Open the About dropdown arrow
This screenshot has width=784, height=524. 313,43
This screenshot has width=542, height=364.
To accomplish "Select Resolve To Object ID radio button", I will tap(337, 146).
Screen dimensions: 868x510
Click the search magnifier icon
==
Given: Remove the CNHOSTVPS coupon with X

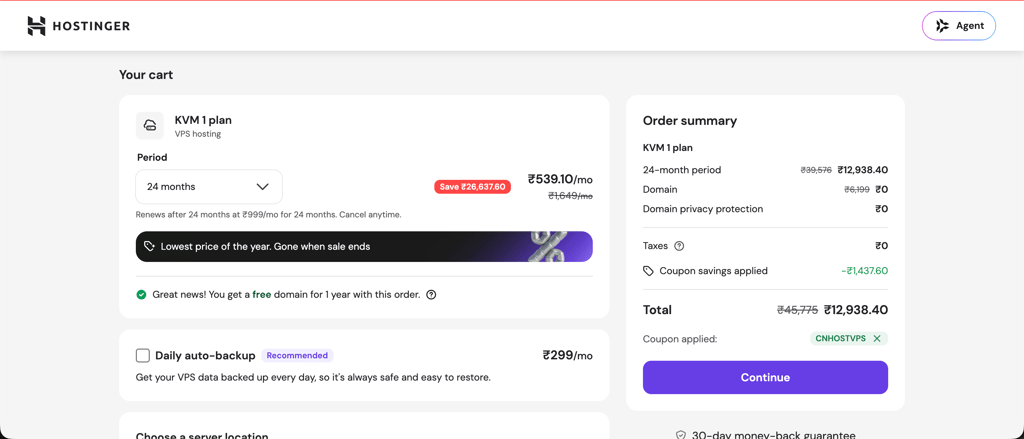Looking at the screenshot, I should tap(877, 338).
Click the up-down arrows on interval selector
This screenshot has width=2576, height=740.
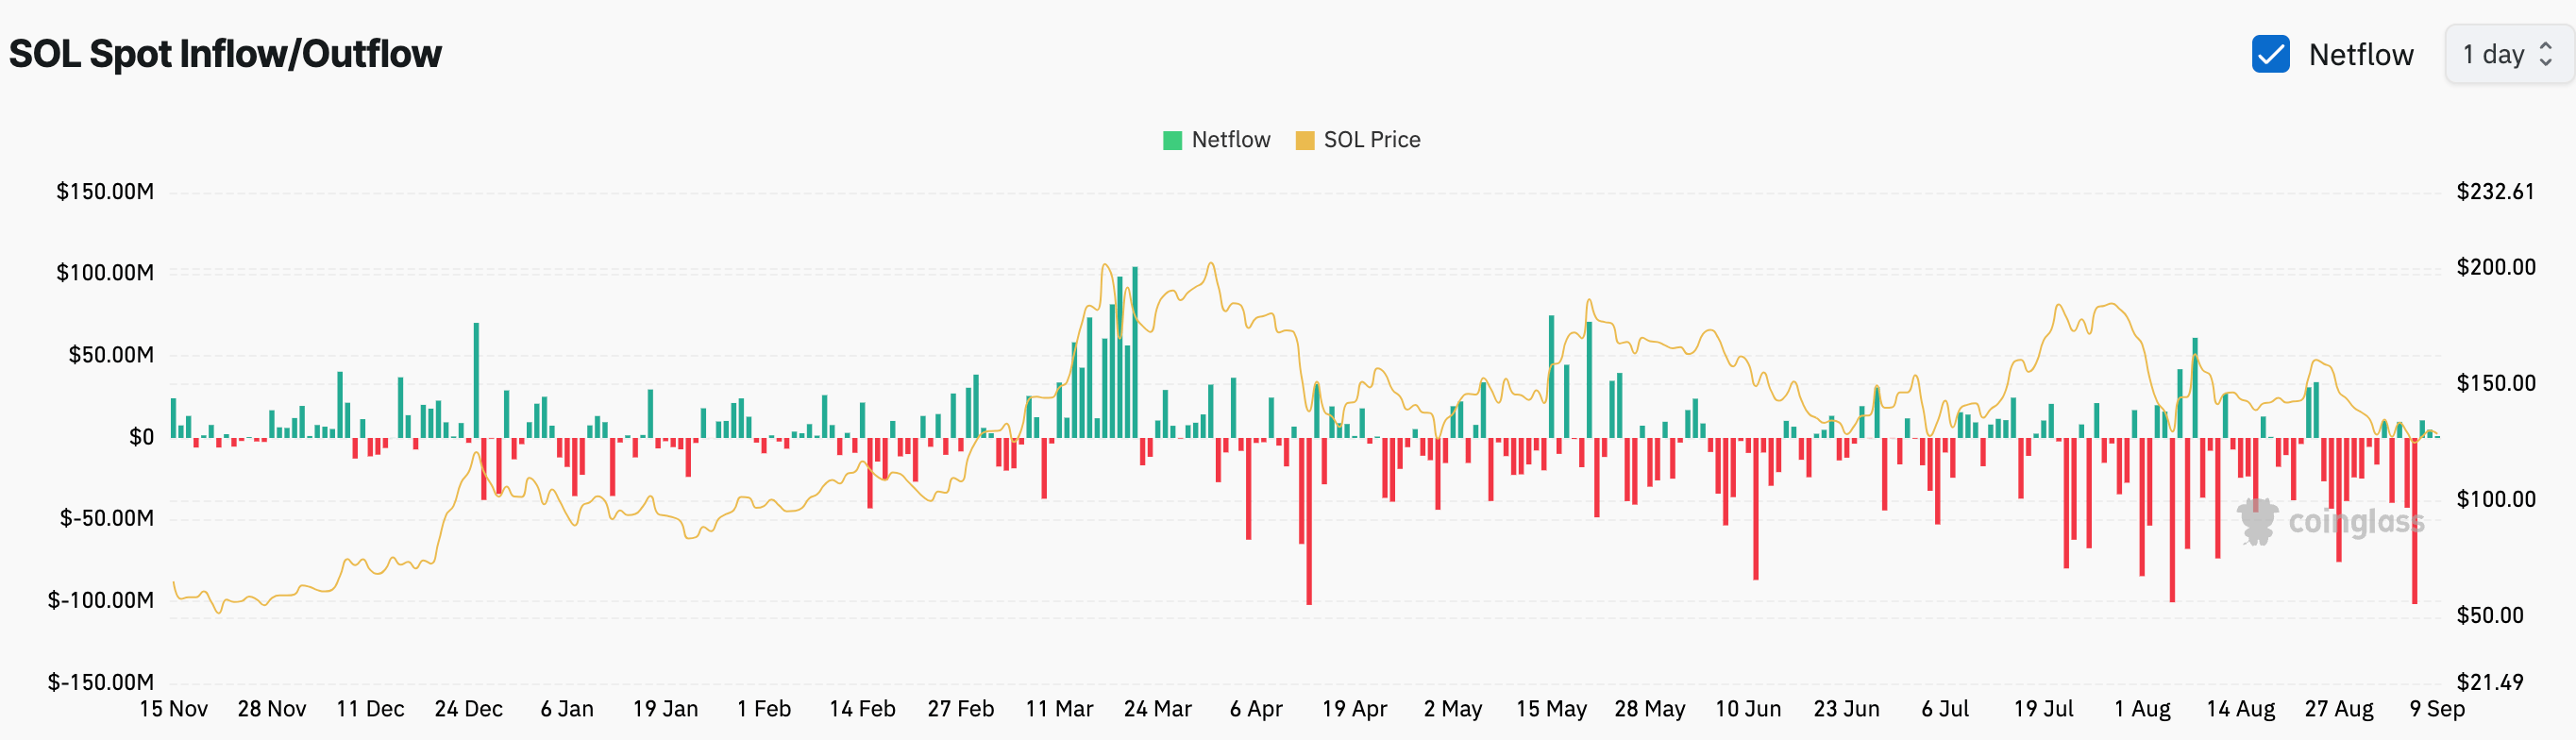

:: The task ::
Look through the records for the word "Click". Every line that has it should be copied.

:: Worked solution ::
Click the search magnifier icon
Click the up-down arrows on interval selector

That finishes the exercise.